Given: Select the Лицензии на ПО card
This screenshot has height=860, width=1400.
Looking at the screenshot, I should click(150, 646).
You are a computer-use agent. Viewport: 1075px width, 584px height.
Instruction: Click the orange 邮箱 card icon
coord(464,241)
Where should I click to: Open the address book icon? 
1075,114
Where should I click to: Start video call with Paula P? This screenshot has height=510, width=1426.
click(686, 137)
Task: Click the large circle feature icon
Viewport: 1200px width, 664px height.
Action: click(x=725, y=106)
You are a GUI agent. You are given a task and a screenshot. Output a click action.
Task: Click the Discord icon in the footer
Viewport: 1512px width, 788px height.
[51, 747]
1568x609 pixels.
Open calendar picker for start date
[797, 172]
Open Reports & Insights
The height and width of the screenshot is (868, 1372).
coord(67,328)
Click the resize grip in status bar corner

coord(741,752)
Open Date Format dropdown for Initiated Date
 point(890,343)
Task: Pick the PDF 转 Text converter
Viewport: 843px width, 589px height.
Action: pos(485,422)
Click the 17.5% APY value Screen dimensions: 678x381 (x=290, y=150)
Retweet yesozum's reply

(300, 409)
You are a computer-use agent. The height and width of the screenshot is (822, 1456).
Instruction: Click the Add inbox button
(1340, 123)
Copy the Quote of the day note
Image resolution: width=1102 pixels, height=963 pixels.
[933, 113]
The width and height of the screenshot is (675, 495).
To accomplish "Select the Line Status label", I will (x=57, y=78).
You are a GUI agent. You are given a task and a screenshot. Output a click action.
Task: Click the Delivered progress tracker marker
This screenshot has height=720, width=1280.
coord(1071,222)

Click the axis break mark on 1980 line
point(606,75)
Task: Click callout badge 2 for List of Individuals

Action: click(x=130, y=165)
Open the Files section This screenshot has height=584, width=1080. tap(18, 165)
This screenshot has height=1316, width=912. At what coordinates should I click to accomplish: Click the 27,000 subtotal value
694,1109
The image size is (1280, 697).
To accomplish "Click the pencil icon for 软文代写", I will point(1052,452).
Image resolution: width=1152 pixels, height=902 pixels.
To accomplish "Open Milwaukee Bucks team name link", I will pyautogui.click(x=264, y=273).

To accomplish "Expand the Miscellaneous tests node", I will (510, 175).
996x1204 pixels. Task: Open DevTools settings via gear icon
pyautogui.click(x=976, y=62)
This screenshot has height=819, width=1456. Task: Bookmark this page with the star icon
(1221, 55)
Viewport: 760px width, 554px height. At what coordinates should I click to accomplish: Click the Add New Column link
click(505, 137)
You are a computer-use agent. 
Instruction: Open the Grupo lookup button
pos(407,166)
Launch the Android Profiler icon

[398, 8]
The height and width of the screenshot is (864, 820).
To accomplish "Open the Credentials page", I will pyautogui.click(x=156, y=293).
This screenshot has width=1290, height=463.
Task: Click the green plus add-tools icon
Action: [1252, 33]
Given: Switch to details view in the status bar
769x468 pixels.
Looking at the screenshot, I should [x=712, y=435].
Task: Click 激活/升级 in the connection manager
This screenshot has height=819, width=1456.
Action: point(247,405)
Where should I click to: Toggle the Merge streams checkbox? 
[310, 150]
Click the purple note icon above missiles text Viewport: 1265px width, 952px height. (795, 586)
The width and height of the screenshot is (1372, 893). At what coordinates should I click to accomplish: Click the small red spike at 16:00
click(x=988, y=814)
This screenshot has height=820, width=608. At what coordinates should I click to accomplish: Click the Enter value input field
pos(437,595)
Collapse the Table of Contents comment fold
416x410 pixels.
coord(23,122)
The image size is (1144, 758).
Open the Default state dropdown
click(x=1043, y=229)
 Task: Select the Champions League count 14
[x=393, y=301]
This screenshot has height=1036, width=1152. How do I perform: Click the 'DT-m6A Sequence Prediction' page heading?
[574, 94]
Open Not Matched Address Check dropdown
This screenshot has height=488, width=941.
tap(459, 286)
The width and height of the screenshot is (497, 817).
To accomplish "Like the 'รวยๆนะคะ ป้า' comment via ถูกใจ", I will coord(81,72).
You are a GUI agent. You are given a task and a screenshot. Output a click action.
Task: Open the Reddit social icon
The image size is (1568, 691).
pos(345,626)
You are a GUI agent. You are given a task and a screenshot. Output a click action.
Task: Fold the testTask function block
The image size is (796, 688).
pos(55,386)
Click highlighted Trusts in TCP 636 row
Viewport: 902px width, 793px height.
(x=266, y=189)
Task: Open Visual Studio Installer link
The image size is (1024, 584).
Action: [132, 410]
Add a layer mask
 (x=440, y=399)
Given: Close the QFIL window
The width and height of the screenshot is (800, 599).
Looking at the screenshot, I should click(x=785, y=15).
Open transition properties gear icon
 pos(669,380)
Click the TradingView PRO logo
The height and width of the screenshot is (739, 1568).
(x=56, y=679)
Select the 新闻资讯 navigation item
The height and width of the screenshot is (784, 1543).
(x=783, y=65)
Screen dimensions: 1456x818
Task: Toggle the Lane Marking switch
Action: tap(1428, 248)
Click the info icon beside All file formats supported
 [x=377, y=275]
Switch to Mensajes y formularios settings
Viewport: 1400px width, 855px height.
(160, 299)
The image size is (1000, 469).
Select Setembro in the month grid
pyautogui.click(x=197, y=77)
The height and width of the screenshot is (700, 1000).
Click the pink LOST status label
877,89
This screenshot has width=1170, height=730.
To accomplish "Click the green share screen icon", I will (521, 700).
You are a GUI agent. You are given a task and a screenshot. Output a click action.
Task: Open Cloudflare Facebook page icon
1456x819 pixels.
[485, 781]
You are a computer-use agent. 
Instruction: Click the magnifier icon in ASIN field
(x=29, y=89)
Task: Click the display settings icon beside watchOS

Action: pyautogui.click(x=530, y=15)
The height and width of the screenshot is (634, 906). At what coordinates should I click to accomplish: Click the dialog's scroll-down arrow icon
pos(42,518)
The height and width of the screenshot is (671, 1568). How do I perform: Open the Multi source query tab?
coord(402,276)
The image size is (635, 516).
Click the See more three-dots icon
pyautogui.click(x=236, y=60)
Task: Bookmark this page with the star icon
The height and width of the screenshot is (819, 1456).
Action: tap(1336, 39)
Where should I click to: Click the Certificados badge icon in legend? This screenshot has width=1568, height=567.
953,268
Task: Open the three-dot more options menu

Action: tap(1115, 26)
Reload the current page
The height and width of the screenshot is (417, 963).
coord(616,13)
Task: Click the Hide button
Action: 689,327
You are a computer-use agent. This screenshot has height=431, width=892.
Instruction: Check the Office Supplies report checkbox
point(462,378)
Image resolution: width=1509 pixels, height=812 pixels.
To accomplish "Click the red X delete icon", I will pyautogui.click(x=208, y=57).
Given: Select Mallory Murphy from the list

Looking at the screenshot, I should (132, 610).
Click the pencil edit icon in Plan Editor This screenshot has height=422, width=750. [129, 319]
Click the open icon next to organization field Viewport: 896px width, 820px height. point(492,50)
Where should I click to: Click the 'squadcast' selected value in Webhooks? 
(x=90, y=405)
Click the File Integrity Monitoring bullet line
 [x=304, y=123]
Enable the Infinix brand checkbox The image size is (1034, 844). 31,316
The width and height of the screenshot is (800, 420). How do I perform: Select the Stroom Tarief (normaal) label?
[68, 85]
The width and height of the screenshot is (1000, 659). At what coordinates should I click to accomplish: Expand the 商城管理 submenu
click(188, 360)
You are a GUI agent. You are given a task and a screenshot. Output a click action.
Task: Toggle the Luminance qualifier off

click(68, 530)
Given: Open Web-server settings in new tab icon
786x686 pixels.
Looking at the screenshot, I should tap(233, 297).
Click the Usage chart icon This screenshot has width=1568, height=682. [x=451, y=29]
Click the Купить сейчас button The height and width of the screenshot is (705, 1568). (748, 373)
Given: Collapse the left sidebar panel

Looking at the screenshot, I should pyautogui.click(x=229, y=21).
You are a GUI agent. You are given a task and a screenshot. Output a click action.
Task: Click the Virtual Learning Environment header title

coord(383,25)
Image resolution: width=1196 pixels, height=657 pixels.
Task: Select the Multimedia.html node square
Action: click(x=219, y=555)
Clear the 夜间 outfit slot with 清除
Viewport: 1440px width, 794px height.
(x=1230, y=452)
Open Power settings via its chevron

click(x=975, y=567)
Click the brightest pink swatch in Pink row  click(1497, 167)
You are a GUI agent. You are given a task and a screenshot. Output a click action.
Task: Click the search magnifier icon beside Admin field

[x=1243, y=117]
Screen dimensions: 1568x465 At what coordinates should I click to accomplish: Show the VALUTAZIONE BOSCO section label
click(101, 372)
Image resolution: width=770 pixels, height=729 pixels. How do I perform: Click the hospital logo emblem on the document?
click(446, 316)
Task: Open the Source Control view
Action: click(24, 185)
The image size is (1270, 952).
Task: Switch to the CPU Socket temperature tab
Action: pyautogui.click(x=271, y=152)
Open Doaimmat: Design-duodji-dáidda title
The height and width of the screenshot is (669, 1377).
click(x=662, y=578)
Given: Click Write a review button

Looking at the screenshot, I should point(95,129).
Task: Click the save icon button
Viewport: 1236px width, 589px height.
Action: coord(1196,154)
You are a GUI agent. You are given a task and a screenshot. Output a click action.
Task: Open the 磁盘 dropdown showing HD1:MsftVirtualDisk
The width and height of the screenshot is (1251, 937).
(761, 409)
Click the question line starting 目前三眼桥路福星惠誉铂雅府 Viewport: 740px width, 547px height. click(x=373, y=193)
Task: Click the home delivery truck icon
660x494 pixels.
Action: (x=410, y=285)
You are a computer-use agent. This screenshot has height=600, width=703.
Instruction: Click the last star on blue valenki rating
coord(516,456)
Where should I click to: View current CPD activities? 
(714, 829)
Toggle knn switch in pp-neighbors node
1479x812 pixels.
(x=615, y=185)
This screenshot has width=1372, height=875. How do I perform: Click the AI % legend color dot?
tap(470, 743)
------------------------------------------------
(Problem): Repeat the lines of the listing above exactly, from its first line through the line containing "Action: click(x=725, y=106)", inclusive.

(Written answer):
Given: Select the Лицензии на ПО card
This screenshot has height=860, width=1400.
Looking at the screenshot, I should click(150, 646).
You are a computer-use agent. Viewport: 1075px width, 584px height.
Instruction: Click the orange 邮箱 card icon
coord(464,241)
Where should I click to: Open the address book icon? 
1075,114
Where should I click to: Start video call with Paula P? This screenshot has height=510, width=1426.
click(686, 137)
Task: Click the large circle feature icon
Viewport: 1200px width, 664px height.
Action: click(x=725, y=106)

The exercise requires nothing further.